Two Interesting Posts from Arnold Kling
In this one, he quotes his former classmate, Bob McDonald, who says in an Oct. 9 post:
[Bob McDonald:] At this time, the government is the only agent in a position to intervene, but the government is also part of the problem. No private solution will emerge with the government hovering in the background, making decisions on the fly (will a particular institution be rescued or abandoned?) and essentially commandeering markets.
This is in synch with my much more zealous LRC piece in late September:
[Murphy:] And yet, there is no rhyme or reason to the government’s decisions. Lehman Brothers was allowed to fail. In essence, you’ve got a massive beast stalking the financial markets. This creature has many trillions of dollars ultimately at its disposal, and oh yes, I should add: It is not afraid to send armed men to your house if you should ever really cross it. In this environment, is it any wonder that the credit markets are “frozen”? When the SWAT team bursts into your kitchen window, you freeze up, right? Why should things be so different on Wall Street?

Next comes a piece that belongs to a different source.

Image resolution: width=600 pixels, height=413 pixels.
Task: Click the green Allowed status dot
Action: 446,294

(BTW I’m not accusing McDonald of plagiarism, I’m just saying you heard it here first.)
Then in another post, Kling has some very revealing quotes that show just how bankrupt mainstream macroeconomics is. Here’s Bernanke in an interview he gave to a guy writing a book (not sure of the date of this):
[Ben Bernanke:]A price target that avoided deflation would have de facto forced abandonment of the gold standard and would have eliminated a major channel of depression…So I do agree that stabilizing prices is the ultimate lesson of the Great Depression and also of the 1970s. There really is nothing more a central bank can do for domestic economic stability than make sure that inflation remains low and stable over long periods.

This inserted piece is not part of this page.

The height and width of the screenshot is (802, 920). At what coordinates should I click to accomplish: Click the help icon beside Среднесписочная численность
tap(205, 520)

So do you see why, in retrospect, that’s pretty damning? There was price stability (in consumer goods) during the 1920s–that’s why monetarists think the Fed did a great job during the Roaring decade. And there was very low consumer price inflation during the housing boom–again, that’s why monetarists thought the Fed rates reflected changes in the “real economy,” and weren’t generating the boom in housing. Oops.
Now Kling also quotes Brad DeLong who (courageously) admits that he didn’t second-guess Greenspan’s decision with interest rates at the time–or even six months ago. It is only now that he is having second thoughts:
[Brad DeLong:] The current financial crisis has its roots in Greenspan’s decision to keep interest rates very low in 2002 and 2003 to head off the danger of a deflation-induced double-dip recession, and his subsequent decision that the costs of cleaning up after a housing bubble were likely to be less than the costs of the high unemployment that would be generated by a preemptive attempt to pop a housing-speculation bubble. Two years ago, I would have said that Greenspan’s judgment here was correct. Six months ago, I would have said that his judgment was probably correct. Today — in the middle of the largest nationalizations in history — I can no longer state that Greenspan made the right calls with respect to the level of interest rates and the housing bubble in the 2000s.
Seriously folks, why oh why can’t these economists just admit that central planning is a bad idea when it comes to the capital markets? Why is that so hard? Is it because the Austrians have annoying personalities (and yes many of us do!) and our gloating would be really really obnoxious?